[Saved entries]
____

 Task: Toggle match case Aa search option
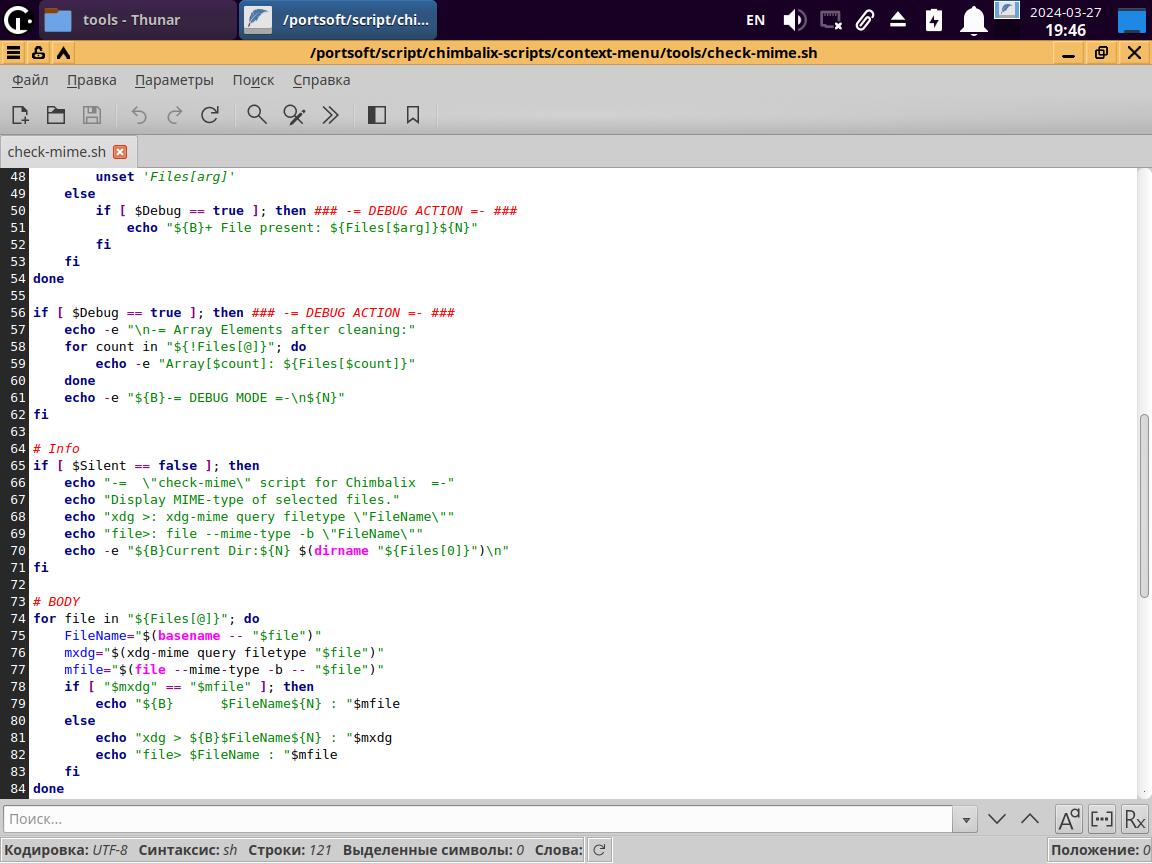1068,819
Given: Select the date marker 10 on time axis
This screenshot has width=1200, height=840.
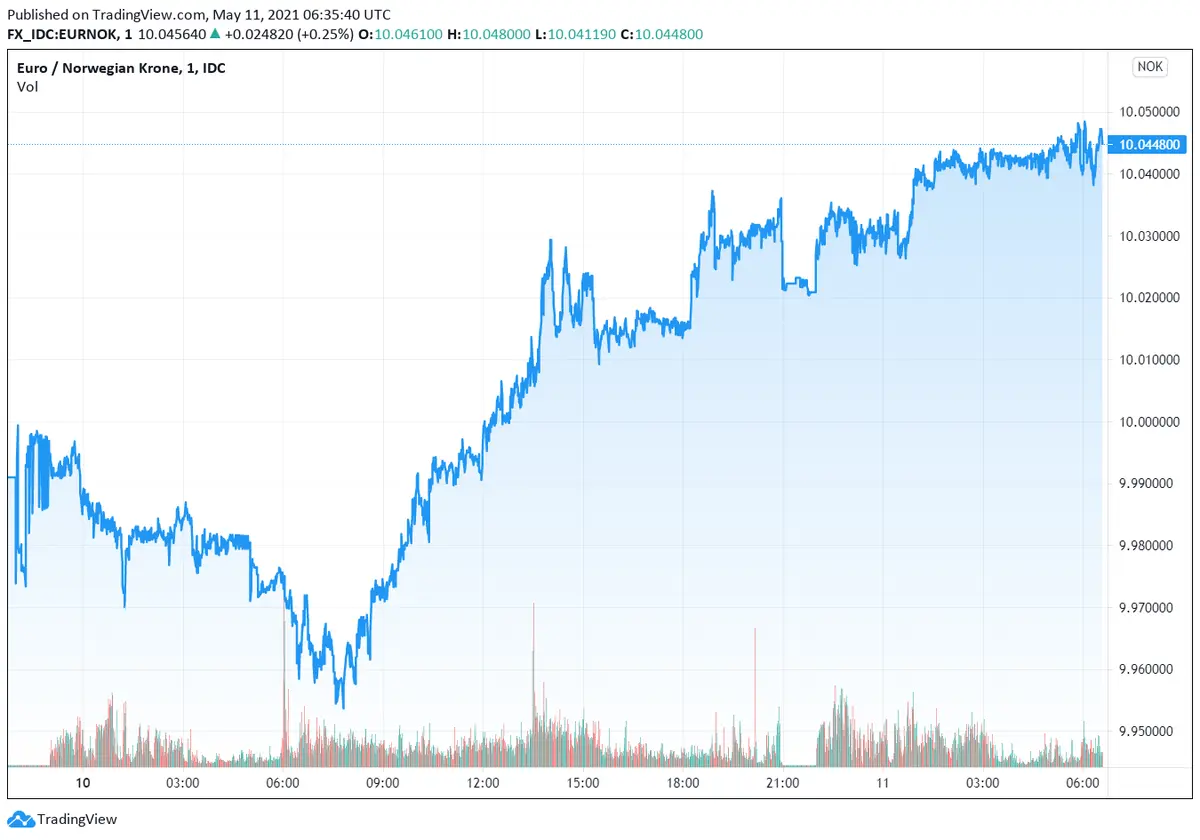Looking at the screenshot, I should [x=83, y=782].
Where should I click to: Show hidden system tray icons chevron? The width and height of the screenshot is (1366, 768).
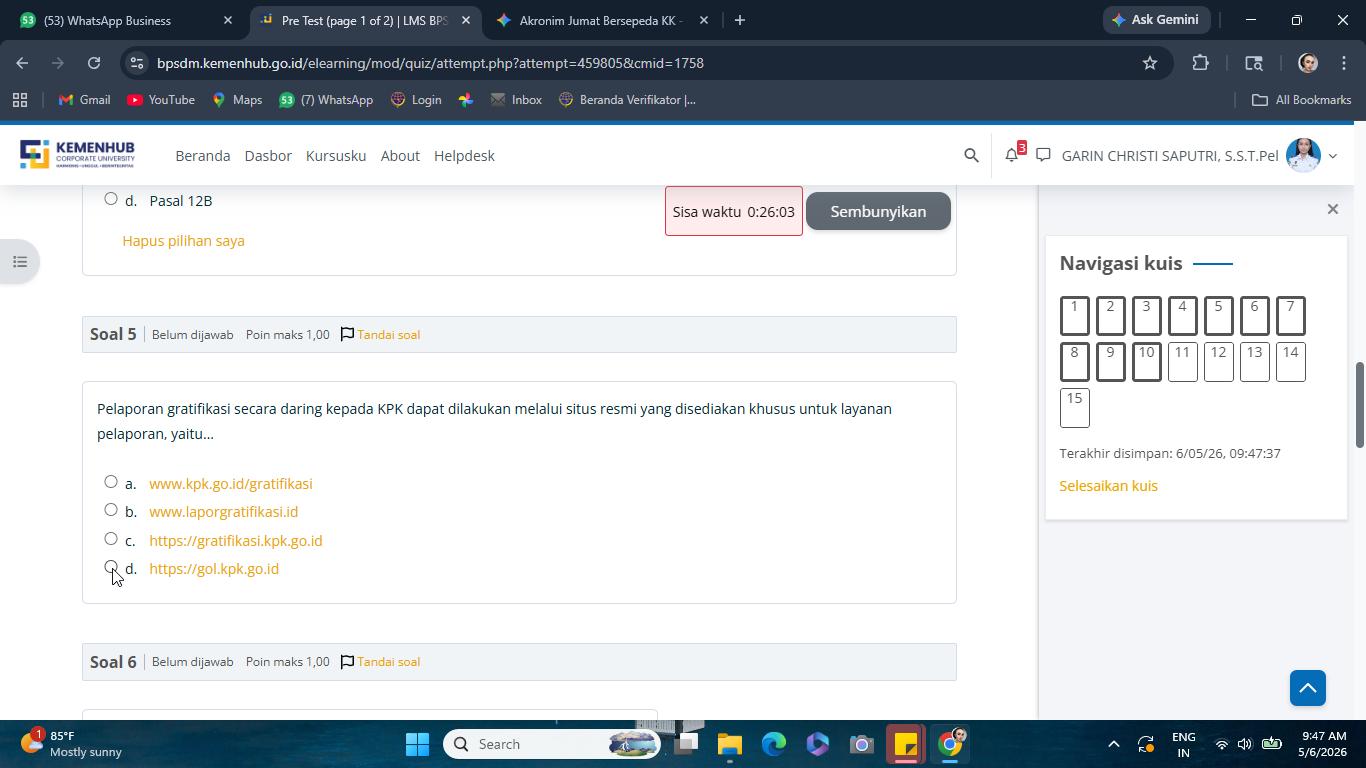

____

Leave out the pictures and set down all of the data exactly.

 Task: Toggle match case Aa search option
1068,819
Given: Select the date marker 10 on time axis
This screenshot has width=1200, height=840.
Looking at the screenshot, I should [x=83, y=782].
Where should I click to: Show hidden system tray icons chevron? The width and height of the screenshot is (1366, 768).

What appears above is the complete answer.